Between the fast-approaching 2014 FIFA World Cup and the 2016 Olympic Games, Brazil is positively basking in the global spotlight. Overall retail sales are expected to climb as a result of the sporting events, driven by influxes of wealthy tourists and an increase in domestic spending.

There are many reasons for luxury executives to feel optimistic about the local luxury market. Despite a slowing economy and high inflation, the long-term prospects remain positive. Euromonitor International forecasts that the country will become the world’s fifth largest consumer market in 2023, with total consumer expenditure reaching US$2.7 trillion in 2030.

Its luxury market is set to grow by approximately 30% in the five years to 2018, with additional value sales of US$1.4 billion. This growth will place Brazil among the top 15 luxury goods markets in the world (ranked 14th by 2018), overtaking both Taiwan and Australia.


 Brazil’s luxury market is set to grow by approximately 30% in the five years to 2018 


At a time of heavy pressure in developed economies and in a move to reduce reliance on Chinese performance, retail sales in Latin America have become a lynchpin of growth for many multinational luxury brands. Latin America is now also the fastest growing region in the world in terms of luxury outlets.

These brands have everything to play for. New luxury shopping malls, a sophisticated shopping culture and a young, aspirational middle-class combine to make Latin America one of the industry’s key growth prospects. At the same time, there has been dramatic growth in social media, opening up new platforms for luxury brands to engage with consumers.

In line with the rest of Latin America, Brazil generally has a youthful population. The median age in 2012 was 28, compared with 38 in North America and 40 in Western Europe. These demographics fall further into luxury’s favour, with the wealthiest consumers falling into the 35-44 age group.


 Brazil remains the wealthiest country in Latin America 


Brazil remains the wealthiest country in Latin America based upon ultra high net worth population. The country is home to 4,640 UHNW individuals with a combined wealth of $865 billion, though this figure decreased slightly between 2012 and 2013. GDP saw modest growth during this period however that was offset by the 10% decline in equity markets and the 31% devaluation in the Brazilian Real (Wealth-X).

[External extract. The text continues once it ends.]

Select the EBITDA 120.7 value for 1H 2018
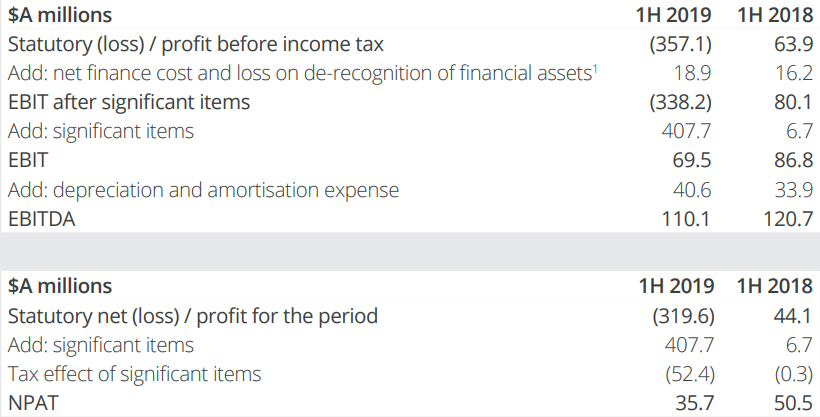Screen dimensions: 820x417 point(789,219)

As the largest market in Latin America and one of the world’s major emerging economies, considering the size of Brazil, the luxury market has so far been underperforming. This is mainly because major luxury brands have not extended their presence beyond the three main cities of Rio de Janeiro, Brasilia and São Paulo, with second-tier cities remaining largely untapped.

The small footprint of luxury brands outside São Paulo (and to a lesser extent Rio de Janeiro) also explains why Brazil’s luxury goods market is comparatively small. At the end of 2013 the luxury goods market in Brazil was valued at US$4.7 billion, having increased by 5.5% (year-on-year current prices) on 2012 figures.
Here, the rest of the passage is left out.